◆ Required work ◆
Output all of the records exactly, word for word.

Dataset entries
━━━━━━━━━━━━━━━━━━━━

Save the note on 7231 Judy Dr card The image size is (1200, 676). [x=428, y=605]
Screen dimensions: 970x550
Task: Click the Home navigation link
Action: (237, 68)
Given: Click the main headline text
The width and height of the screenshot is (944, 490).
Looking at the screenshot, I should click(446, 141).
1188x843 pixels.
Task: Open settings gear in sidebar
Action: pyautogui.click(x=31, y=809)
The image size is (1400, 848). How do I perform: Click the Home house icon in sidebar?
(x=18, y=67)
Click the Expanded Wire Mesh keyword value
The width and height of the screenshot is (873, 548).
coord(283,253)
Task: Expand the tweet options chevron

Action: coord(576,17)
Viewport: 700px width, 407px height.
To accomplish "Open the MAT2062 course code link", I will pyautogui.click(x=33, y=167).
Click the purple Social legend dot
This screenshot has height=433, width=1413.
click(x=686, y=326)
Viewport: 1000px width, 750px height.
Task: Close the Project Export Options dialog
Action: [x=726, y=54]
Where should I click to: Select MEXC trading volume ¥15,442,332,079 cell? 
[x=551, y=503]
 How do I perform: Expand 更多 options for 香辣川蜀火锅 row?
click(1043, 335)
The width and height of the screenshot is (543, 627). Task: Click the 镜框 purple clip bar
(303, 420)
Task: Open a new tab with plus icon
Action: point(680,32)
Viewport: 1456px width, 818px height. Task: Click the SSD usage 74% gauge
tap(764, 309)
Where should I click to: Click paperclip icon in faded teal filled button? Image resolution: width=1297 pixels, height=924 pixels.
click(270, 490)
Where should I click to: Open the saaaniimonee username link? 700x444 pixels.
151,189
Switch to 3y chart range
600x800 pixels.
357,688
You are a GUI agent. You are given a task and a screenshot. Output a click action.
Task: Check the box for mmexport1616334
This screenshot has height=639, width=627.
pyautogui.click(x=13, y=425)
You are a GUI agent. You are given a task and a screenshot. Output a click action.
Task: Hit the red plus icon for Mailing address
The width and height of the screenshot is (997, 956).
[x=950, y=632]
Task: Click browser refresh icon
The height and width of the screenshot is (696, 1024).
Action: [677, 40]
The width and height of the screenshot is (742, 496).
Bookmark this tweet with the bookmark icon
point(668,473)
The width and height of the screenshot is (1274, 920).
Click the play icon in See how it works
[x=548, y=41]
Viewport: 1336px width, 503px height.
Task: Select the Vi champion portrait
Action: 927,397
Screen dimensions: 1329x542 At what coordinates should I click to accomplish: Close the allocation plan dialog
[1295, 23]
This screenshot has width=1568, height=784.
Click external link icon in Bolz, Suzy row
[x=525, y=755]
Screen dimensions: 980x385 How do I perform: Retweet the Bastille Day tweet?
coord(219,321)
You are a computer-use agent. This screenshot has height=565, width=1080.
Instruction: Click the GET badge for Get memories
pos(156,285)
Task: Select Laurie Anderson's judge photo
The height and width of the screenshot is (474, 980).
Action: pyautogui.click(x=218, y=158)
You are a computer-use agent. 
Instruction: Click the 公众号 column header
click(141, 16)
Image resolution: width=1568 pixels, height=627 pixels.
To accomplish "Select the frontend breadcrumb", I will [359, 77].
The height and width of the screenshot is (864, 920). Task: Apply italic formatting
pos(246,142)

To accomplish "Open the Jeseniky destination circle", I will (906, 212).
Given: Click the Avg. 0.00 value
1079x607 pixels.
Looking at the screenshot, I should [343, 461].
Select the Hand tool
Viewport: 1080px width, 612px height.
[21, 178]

━━━━━━━━━━━━━━━━━━━━

◆ Final answer ◆
Save the note on 7231 Judy Dr card The image size is (1200, 676). [x=428, y=605]
Screen dimensions: 970x550
Task: Click the Home navigation link
Action: (237, 68)
Given: Click the main headline text
The width and height of the screenshot is (944, 490).
Looking at the screenshot, I should click(446, 141).
1188x843 pixels.
Task: Open settings gear in sidebar
Action: pyautogui.click(x=31, y=809)
The image size is (1400, 848). How do I perform: Click the Home house icon in sidebar?
(x=18, y=67)
Click the Expanded Wire Mesh keyword value
The width and height of the screenshot is (873, 548).
coord(283,253)
Task: Expand the tweet options chevron

Action: coord(576,17)
Viewport: 700px width, 407px height.
To accomplish "Open the MAT2062 course code link", I will pyautogui.click(x=33, y=167).
Click the purple Social legend dot
This screenshot has height=433, width=1413.
click(x=686, y=326)
Viewport: 1000px width, 750px height.
Task: Close the Project Export Options dialog
Action: [x=726, y=54]
Where should I click to: Select MEXC trading volume ¥15,442,332,079 cell? 
[x=551, y=503]
 How do I perform: Expand 更多 options for 香辣川蜀火锅 row?
click(1043, 335)
The width and height of the screenshot is (543, 627). Task: Click the 镜框 purple clip bar
(303, 420)
Task: Open a new tab with plus icon
Action: point(680,32)
Viewport: 1456px width, 818px height. Task: Click the SSD usage 74% gauge
tap(764, 309)
Where should I click to: Click paperclip icon in faded teal filled button? Image resolution: width=1297 pixels, height=924 pixels.
click(270, 490)
Where should I click to: Open the saaaniimonee username link? 700x444 pixels.
151,189
Switch to 3y chart range
600x800 pixels.
357,688
You are a GUI agent. You are given a task and a screenshot. Output a click action.
Task: Check the box for mmexport1616334
This screenshot has height=639, width=627.
pyautogui.click(x=13, y=425)
You are a GUI agent. You are given a task and a screenshot. Output a click action.
Task: Hit the red plus icon for Mailing address
The width and height of the screenshot is (997, 956).
[x=950, y=632]
Task: Click browser refresh icon
The height and width of the screenshot is (696, 1024).
Action: [677, 40]
The width and height of the screenshot is (742, 496).
Bookmark this tweet with the bookmark icon
point(668,473)
The width and height of the screenshot is (1274, 920).
Click the play icon in See how it works
[x=548, y=41]
Viewport: 1336px width, 503px height.
Task: Select the Vi champion portrait
Action: 927,397
Screen dimensions: 1329x542 At what coordinates should I click to accomplish: Close the allocation plan dialog
[1295, 23]
This screenshot has width=1568, height=784.
Click external link icon in Bolz, Suzy row
[x=525, y=755]
Screen dimensions: 980x385 How do I perform: Retweet the Bastille Day tweet?
coord(219,321)
You are a computer-use agent. This screenshot has height=565, width=1080.
Instruction: Click the GET badge for Get memories
pos(156,285)
Task: Select Laurie Anderson's judge photo
The height and width of the screenshot is (474, 980).
Action: pyautogui.click(x=218, y=158)
You are a computer-use agent. 
Instruction: Click the 公众号 column header
click(141, 16)
Image resolution: width=1568 pixels, height=627 pixels.
To accomplish "Select the frontend breadcrumb", I will [359, 77].
The height and width of the screenshot is (864, 920). Task: Apply italic formatting
pos(246,142)

To accomplish "Open the Jeseniky destination circle", I will (906, 212).
Given: Click the Avg. 0.00 value
1079x607 pixels.
Looking at the screenshot, I should [343, 461].
Select the Hand tool
Viewport: 1080px width, 612px height.
[21, 178]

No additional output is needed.